▸ ACTION ITEM
The answer must be an exact copy of the lines from the one holding "Task: Expand the Show options panel" through the final line of the entries, and nothing else.

··· DATA TO USE

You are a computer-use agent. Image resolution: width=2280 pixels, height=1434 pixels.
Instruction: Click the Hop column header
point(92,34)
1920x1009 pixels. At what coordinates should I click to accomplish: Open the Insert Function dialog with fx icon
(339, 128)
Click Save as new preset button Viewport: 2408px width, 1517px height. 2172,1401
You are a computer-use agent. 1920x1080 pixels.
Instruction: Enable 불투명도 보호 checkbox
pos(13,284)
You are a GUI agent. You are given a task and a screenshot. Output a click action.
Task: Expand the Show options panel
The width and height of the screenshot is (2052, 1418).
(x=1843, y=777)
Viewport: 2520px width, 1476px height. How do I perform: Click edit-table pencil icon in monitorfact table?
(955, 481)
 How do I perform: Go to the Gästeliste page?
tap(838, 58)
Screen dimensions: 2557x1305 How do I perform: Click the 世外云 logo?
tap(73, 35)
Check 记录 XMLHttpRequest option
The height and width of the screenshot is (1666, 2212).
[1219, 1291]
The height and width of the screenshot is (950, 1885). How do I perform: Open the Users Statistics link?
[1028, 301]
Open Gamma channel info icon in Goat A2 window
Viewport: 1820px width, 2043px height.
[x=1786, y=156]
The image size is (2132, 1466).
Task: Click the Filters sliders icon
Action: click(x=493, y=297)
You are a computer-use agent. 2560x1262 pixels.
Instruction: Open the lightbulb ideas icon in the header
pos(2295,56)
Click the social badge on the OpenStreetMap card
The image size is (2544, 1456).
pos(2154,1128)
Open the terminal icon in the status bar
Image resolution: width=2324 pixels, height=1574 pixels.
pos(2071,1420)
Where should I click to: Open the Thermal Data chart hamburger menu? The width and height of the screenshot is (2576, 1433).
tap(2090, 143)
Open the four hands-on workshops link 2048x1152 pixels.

······

▸ REPLY
Task: Expand the Show options panel
The width and height of the screenshot is (2052, 1418).
(x=1843, y=777)
Viewport: 2520px width, 1476px height. How do I perform: Click edit-table pencil icon in monitorfact table?
(955, 481)
 How do I perform: Go to the Gästeliste page?
tap(838, 58)
Screen dimensions: 2557x1305 How do I perform: Click the 世外云 logo?
tap(73, 35)
Check 记录 XMLHttpRequest option
The height and width of the screenshot is (1666, 2212).
[1219, 1291]
The height and width of the screenshot is (950, 1885). How do I perform: Open the Users Statistics link?
[1028, 301]
Open Gamma channel info icon in Goat A2 window
Viewport: 1820px width, 2043px height.
[x=1786, y=156]
The image size is (2132, 1466).
Task: Click the Filters sliders icon
Action: click(x=493, y=297)
You are a computer-use agent. 2560x1262 pixels.
Instruction: Open the lightbulb ideas icon in the header
pos(2295,56)
Click the social badge on the OpenStreetMap card
The image size is (2544, 1456).
pos(2154,1128)
Open the terminal icon in the status bar
Image resolution: width=2324 pixels, height=1574 pixels.
pos(2071,1420)
Where should I click to: Open the Thermal Data chart hamburger menu? The width and height of the screenshot is (2576, 1433).
tap(2090, 143)
Open the four hands-on workshops link 2048x1152 pixels.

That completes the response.